Calling it a “catch-22”, Oklahoma state officials declined to release which state agency was discovered to have been attacked by hackers, claiming on Wednesday that releasing the name could compromise the agency further.
Last week, the state director of Oklahoma CyberCommand told a House of Representative committee an agency had been attacked and confirmed the CyberCommand was investigating a “suspicion” the agency was forced to pay a ransom for its data.
However, the investigation revealed that no money had been paid to hackers, according to Tuesday’s joint statement from Governor Mary Fallin’s Office and the Office of Management and Enterprise Services.

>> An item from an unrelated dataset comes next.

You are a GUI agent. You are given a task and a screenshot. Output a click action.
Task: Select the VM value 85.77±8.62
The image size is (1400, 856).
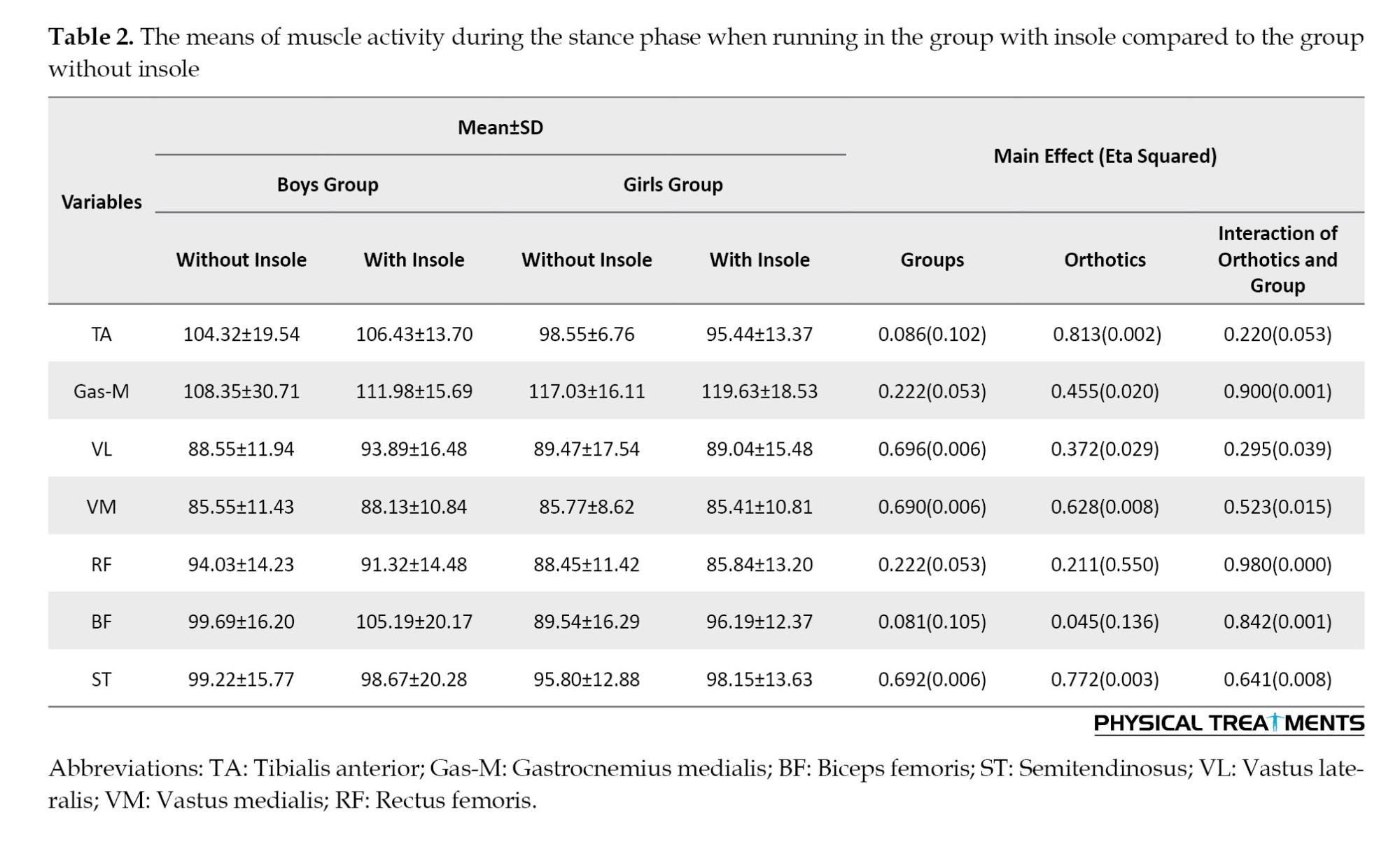(587, 507)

“We have yet to ascertain the severity of the attack, how effective it was or if state data was compromised or put in a position of it being of no use,” Rep. Jason Murphy (R-Guthrie) said in an interview on Wednesday.
Mark Gower, the state’s Director of Information Technology Security, told the House Government Modernization Committee an unnamed agency had been attacked with what’s known as “Ransomware”, according to a News 9 reporter at the committee meeting last week.
“Ransomware” encrypts and locks up data from being used. Hackers then ask for a sum of money to unlock the data. Gower said money had been laundered and paid out to hackers through the online currency, Bitcoin.
Under a 2011 law, 78 Oklahoma agencies are required to be "unified" under the same statewide cyber- umbrella. But in the last six years, only 58 have signed on. The agency hacked was one of the 20 not in compliance.
“The state has mandated that all appropriated agencies come under the umbrella of a protection of cyber command that process is planned to end at the end of this fiscal year,” Murphy said.
State records show those agencies include Department of Corrections, the Attorney General's Office, the Department of Mental Health and Substance Abuse, and the Oklahoma State Bureau of Investigation among other large agencies with sensitive information from thousands of Oklahomans.
“Those agencies are putting at risk the it resources of their agency potentially not following best practices and are potentially quite vulnerable to newly developed ransom ware attacks such as the one we've been looking at,” said Murphy.
“This incident further illustrates how essential IT unification has been in protecting our state’s technological infrastructure,” Fallin said in her statement.
Fallin and the Office of Enterprise Management continued in the statements and said the unification of state IT systems also saves tax payers money.
According to the release, roughly $129 million has been saved in cost reductions and projected savings.
The attack is not the first publicly reported incident. In late 2016, it was reported an email address used by the governor to occasionally discuss state business appeared to be a part of a 2012 hack of Yahoo customers by Russian hackers.
It is still unclear if any information was compromised. The Governor’s office said at the time the situation had been resolved, and there was never any actual breach of security.
With the most recent incident, Murphy said there are still several questions left unanswered including how much money was asked for by the hackers, how much information was compromised and which agency was attacked.